═════ Recorded information ═════
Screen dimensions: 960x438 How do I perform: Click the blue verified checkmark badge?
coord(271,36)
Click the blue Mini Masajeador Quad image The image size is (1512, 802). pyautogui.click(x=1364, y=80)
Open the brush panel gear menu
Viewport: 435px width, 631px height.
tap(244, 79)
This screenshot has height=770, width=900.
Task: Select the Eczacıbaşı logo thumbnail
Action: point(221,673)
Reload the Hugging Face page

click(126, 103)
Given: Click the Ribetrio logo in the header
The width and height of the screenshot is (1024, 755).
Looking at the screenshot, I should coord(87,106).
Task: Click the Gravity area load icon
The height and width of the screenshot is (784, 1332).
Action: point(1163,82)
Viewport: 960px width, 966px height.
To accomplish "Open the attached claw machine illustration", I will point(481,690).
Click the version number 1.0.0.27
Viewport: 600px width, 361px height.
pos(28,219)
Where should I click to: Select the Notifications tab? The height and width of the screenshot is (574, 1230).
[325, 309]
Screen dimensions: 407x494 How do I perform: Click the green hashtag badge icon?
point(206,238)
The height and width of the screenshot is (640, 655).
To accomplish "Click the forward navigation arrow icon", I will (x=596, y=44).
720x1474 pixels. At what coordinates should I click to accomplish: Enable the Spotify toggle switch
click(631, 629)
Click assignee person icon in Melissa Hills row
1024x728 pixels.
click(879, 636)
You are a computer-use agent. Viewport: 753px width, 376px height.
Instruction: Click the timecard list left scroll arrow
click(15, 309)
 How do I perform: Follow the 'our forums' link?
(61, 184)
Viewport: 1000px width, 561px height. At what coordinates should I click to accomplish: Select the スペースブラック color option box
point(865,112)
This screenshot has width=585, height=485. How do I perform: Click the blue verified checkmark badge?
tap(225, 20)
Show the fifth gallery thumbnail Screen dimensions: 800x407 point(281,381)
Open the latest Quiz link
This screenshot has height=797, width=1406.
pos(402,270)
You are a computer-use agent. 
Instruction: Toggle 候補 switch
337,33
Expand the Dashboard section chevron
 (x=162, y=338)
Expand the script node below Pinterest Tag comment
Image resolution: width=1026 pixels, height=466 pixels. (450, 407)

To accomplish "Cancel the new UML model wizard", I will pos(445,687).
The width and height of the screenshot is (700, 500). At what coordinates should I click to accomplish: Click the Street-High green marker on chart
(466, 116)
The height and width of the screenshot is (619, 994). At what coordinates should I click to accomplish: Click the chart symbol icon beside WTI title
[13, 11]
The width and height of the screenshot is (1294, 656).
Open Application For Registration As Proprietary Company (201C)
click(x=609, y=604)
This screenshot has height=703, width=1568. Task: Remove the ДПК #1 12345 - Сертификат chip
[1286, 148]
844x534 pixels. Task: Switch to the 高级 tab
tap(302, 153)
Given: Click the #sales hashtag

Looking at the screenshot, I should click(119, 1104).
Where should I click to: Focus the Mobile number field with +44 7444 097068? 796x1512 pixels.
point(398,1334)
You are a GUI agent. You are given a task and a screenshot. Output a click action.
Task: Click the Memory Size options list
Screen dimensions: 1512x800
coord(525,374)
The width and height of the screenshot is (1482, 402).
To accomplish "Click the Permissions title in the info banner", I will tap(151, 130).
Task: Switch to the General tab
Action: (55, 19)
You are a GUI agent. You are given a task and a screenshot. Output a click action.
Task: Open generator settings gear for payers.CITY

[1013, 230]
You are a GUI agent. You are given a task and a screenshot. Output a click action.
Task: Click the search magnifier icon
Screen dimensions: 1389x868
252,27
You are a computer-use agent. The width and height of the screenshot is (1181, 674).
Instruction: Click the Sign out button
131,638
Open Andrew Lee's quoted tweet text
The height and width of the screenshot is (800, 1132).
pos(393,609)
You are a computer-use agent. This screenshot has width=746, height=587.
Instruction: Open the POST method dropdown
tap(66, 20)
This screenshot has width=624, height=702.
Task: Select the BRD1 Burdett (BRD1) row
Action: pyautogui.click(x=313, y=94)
═════
## Try it
Each entry in the data should be restated exactly as it was written.

## Response to the task
Screen dimensions: 960x438 How do I perform: Click the blue verified checkmark badge?
coord(271,36)
Click the blue Mini Masajeador Quad image The image size is (1512, 802). pyautogui.click(x=1364, y=80)
Open the brush panel gear menu
Viewport: 435px width, 631px height.
tap(244, 79)
This screenshot has height=770, width=900.
Task: Select the Eczacıbaşı logo thumbnail
Action: point(221,673)
Reload the Hugging Face page

click(126, 103)
Given: Click the Ribetrio logo in the header
The width and height of the screenshot is (1024, 755).
Looking at the screenshot, I should coord(87,106).
Task: Click the Gravity area load icon
The height and width of the screenshot is (784, 1332).
Action: point(1163,82)
Viewport: 960px width, 966px height.
To accomplish "Open the attached claw machine illustration", I will point(481,690).
Click the version number 1.0.0.27
Viewport: 600px width, 361px height.
pos(28,219)
Where should I click to: Select the Notifications tab? The height and width of the screenshot is (574, 1230).
[325, 309]
Screen dimensions: 407x494 How do I perform: Click the green hashtag badge icon?
point(206,238)
The height and width of the screenshot is (640, 655).
To accomplish "Click the forward navigation arrow icon", I will (x=596, y=44).
720x1474 pixels. At what coordinates should I click to accomplish: Enable the Spotify toggle switch
click(631, 629)
Click assignee person icon in Melissa Hills row
1024x728 pixels.
click(879, 636)
You are a computer-use agent. Viewport: 753px width, 376px height.
Instruction: Click the timecard list left scroll arrow
click(15, 309)
 How do I perform: Follow the 'our forums' link?
(61, 184)
Viewport: 1000px width, 561px height. At what coordinates should I click to accomplish: Select the スペースブラック color option box
point(865,112)
This screenshot has width=585, height=485. How do I perform: Click the blue verified checkmark badge?
tap(225, 20)
Show the fifth gallery thumbnail Screen dimensions: 800x407 point(281,381)
Open the latest Quiz link
This screenshot has height=797, width=1406.
pos(402,270)
You are a computer-use agent. 
Instruction: Toggle 候補 switch
337,33
Expand the Dashboard section chevron
 (x=162, y=338)
Expand the script node below Pinterest Tag comment
Image resolution: width=1026 pixels, height=466 pixels. (450, 407)

To accomplish "Cancel the new UML model wizard", I will pos(445,687).
The width and height of the screenshot is (700, 500). At what coordinates should I click to accomplish: Click the Street-High green marker on chart
(466, 116)
The height and width of the screenshot is (619, 994). At what coordinates should I click to accomplish: Click the chart symbol icon beside WTI title
[13, 11]
The width and height of the screenshot is (1294, 656).
Open Application For Registration As Proprietary Company (201C)
click(x=609, y=604)
This screenshot has height=703, width=1568. Task: Remove the ДПК #1 12345 - Сертификат chip
[1286, 148]
844x534 pixels. Task: Switch to the 高级 tab
tap(302, 153)
Given: Click the #sales hashtag

Looking at the screenshot, I should click(119, 1104).
Where should I click to: Focus the Mobile number field with +44 7444 097068? 796x1512 pixels.
point(398,1334)
You are a GUI agent. You are given a task and a screenshot. Output a click action.
Task: Click the Memory Size options list
Screen dimensions: 1512x800
coord(525,374)
The width and height of the screenshot is (1482, 402).
To accomplish "Click the Permissions title in the info banner", I will tap(151, 130).
Task: Switch to the General tab
Action: (55, 19)
You are a GUI agent. You are given a task and a screenshot. Output a click action.
Task: Open generator settings gear for payers.CITY

[1013, 230]
You are a GUI agent. You are given a task and a screenshot. Output a click action.
Task: Click the search magnifier icon
Screen dimensions: 1389x868
252,27
You are a computer-use agent. The width and height of the screenshot is (1181, 674).
Instruction: Click the Sign out button
131,638
Open Andrew Lee's quoted tweet text
The height and width of the screenshot is (800, 1132).
pos(393,609)
You are a computer-use agent. This screenshot has width=746, height=587.
Instruction: Open the POST method dropdown
tap(66, 20)
This screenshot has width=624, height=702.
Task: Select the BRD1 Burdett (BRD1) row
Action: pyautogui.click(x=313, y=94)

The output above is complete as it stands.